[Task to carry out] Reproduce the material from the line containing "Task: Solo audio track A4 with S" through the end, substituting "Display" for every instance of "Viewport" and leaving all else unchanged.

[Stored entries]
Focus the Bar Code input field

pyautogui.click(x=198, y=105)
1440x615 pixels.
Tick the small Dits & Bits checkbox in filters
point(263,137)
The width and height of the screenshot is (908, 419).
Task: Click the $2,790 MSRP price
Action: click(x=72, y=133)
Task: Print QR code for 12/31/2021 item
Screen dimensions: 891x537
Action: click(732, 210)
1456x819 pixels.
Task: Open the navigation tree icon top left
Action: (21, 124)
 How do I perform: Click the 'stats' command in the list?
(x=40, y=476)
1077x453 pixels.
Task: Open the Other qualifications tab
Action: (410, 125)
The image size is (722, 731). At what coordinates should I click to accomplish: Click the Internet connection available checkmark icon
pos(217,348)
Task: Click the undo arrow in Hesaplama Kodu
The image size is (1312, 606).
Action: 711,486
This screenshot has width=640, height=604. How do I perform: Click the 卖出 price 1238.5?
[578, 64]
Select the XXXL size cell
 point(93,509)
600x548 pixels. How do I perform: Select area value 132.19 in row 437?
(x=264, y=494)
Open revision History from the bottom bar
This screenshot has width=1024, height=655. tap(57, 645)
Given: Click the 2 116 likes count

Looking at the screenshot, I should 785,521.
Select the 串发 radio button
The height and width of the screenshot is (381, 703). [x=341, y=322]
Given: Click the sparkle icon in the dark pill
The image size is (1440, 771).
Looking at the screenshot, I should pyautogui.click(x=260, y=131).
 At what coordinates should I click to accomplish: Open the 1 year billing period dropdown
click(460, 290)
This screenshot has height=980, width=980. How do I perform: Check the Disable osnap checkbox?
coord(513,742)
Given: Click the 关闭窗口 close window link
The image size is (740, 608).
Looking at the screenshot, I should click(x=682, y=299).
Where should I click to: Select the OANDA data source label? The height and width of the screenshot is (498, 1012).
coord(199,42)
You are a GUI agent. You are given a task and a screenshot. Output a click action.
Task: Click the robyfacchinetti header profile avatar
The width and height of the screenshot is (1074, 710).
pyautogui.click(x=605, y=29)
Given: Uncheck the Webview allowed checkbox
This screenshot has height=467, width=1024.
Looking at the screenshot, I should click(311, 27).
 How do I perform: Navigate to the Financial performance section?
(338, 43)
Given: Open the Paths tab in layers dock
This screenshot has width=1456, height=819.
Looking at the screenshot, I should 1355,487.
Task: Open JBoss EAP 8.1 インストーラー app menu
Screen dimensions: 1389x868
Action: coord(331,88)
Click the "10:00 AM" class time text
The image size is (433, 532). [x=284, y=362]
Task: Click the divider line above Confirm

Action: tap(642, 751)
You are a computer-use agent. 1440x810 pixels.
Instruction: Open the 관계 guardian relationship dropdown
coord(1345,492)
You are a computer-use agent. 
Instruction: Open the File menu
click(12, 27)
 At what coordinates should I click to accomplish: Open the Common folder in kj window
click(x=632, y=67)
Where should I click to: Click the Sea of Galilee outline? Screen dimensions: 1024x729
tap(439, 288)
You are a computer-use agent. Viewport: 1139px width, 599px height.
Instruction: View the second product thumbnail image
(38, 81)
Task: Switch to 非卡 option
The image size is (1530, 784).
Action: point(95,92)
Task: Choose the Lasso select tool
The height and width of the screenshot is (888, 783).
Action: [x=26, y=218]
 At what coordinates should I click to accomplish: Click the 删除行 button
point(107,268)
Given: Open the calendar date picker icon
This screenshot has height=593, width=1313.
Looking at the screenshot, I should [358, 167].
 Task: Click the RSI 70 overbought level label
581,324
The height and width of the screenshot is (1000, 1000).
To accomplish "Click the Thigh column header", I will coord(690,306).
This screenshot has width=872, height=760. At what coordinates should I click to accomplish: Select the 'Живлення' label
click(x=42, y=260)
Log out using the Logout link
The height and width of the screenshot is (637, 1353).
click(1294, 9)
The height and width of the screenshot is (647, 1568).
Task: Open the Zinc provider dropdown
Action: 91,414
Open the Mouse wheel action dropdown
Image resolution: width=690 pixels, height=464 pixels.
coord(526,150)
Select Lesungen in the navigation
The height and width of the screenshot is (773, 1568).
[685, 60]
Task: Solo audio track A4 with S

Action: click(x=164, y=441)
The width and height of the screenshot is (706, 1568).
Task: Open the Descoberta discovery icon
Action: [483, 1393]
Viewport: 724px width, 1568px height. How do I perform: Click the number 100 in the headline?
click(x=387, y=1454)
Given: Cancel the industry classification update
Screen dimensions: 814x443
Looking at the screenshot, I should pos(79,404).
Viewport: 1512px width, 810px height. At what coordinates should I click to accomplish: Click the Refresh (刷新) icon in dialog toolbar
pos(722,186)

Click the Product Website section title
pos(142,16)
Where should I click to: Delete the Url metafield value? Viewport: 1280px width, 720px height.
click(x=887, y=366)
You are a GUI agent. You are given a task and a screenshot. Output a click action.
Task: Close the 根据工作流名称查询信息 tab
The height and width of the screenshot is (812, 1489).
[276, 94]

[Written response]
Task: Solo audio track A4 with S

Action: click(x=164, y=441)
The width and height of the screenshot is (706, 1568).
Task: Open the Descoberta discovery icon
Action: [483, 1393]
Display: 724px width, 1568px height. How do I perform: Click the number 100 in the headline?
click(x=387, y=1454)
Given: Cancel the industry classification update
Screen dimensions: 814x443
Looking at the screenshot, I should pos(79,404).
Display: 1512px width, 810px height. At what coordinates should I click to accomplish: Click the Refresh (刷新) icon in dialog toolbar
pos(722,186)

Click the Product Website section title
pos(142,16)
Where should I click to: Delete the Url metafield value? Display: 1280px width, 720px height.
click(x=887, y=366)
You are a GUI agent. You are given a task and a screenshot. Output a click action.
Task: Close the 根据工作流名称查询信息 tab
The height and width of the screenshot is (812, 1489).
[276, 94]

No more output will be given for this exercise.